Calculus by Michael Spivak, 3rd Ed. Chapter 11, exercise 58:
58. Use the method of Problem 57 to prove that if $n$ is even and $f(x) = x^n$, then every tangent line to $f$ intersects $f$ only once.
Here's the referenced exercise:
57. (a) Let $y \neq 0$ and let $n$ be even. Prove that $x^n + y^n = (x + y)^n$ only when $x=0$. Hint: If $x_0^n + y^n = (x_0 + y)^n$, apply Rolle's Theorem to $f(x) = x^n + y^n - (x+y)^n$ on $[0,x_0]$.

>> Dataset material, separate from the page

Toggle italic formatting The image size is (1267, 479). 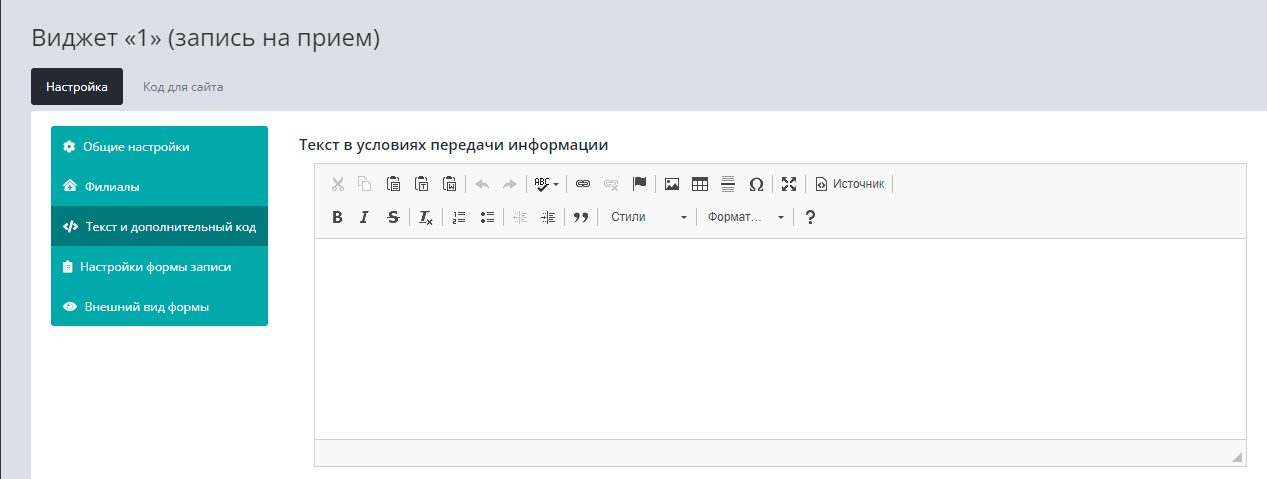point(365,217)
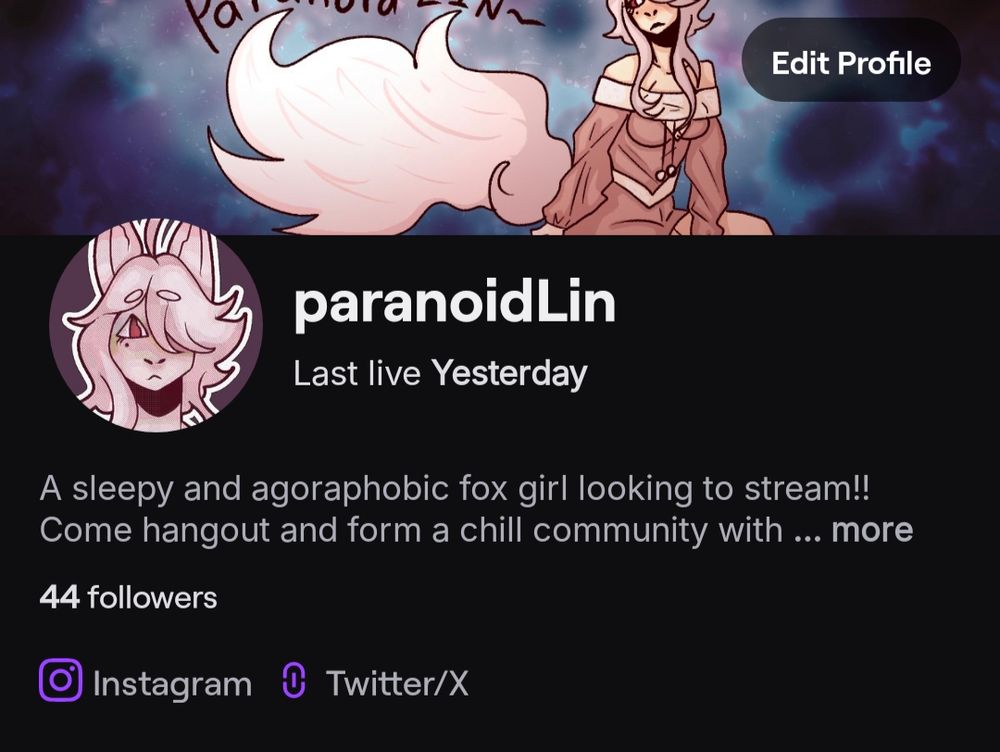Click the 'Last live Yesterday' status text

click(x=440, y=374)
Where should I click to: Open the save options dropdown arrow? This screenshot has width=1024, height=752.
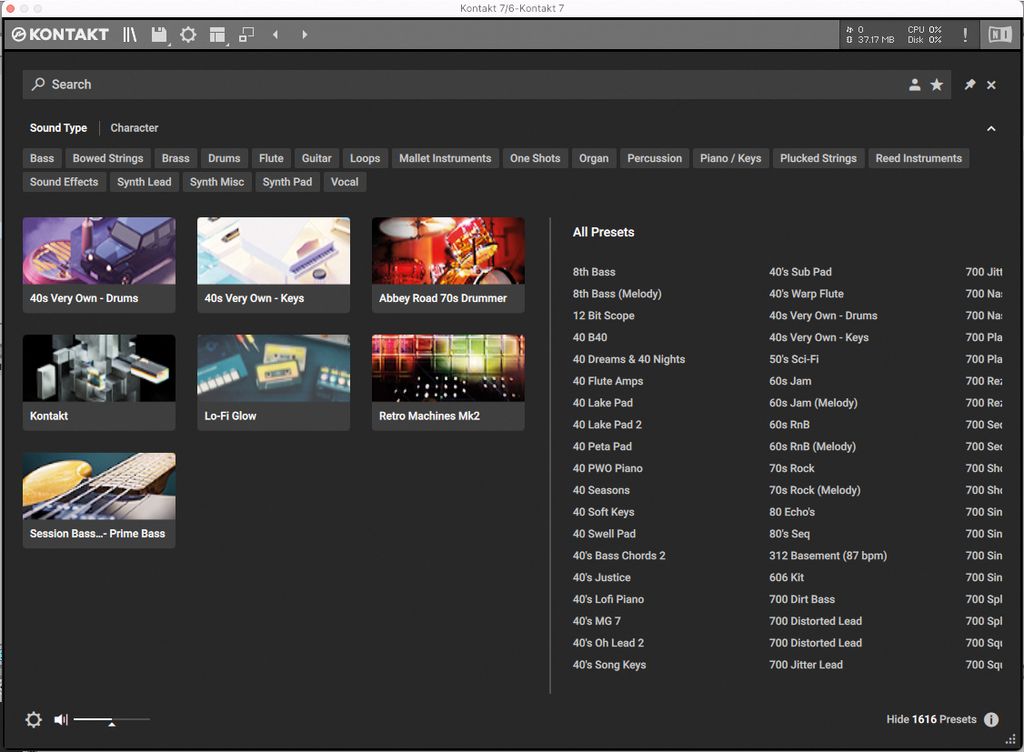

(b) Prove that if $y \neq 0$ and $n$ is odd, then $x^n + y^n = (x+y)^n$ only if $x = 0$ or $x = -y$.
My proof is a little different than the one in the Answer Book, so I was hoping someone could look it over and see if it's ok.
58. Solution
We have $f(x) = x^n$ (where $n$ is even).
Let's assume the tangent line to $f(x)$ at some point $(a,a^n)$, intersects $f(x)$ at another point $(b,b^n), b\neq a$.
This tangent line has slope $$f^\prime(a) = na^{n-1}$$
$f(x)$ is differentiable on $[a,b]$ so the Mean Value Theorem tells us there exists some point $c$ in the interval $(a,b)$ such that $$f'(c) = \frac{f(b)-f(a)}{b-a}$$ but this is just $f'(a)$.
In other words, we have
$$f'(c) = f'(a)$$ $$nc^{n-1} = na^{n-1}$$ $$c^{n-1} = a^{n-1}$$
Because $n-1$ is odd, this is only possible if $c = a$, a contradiction. So our assumption that $b$ exists such that $(b,b^n)$ is intersected by the tangent of $f$ at $(a,a^n)$ must be wrong.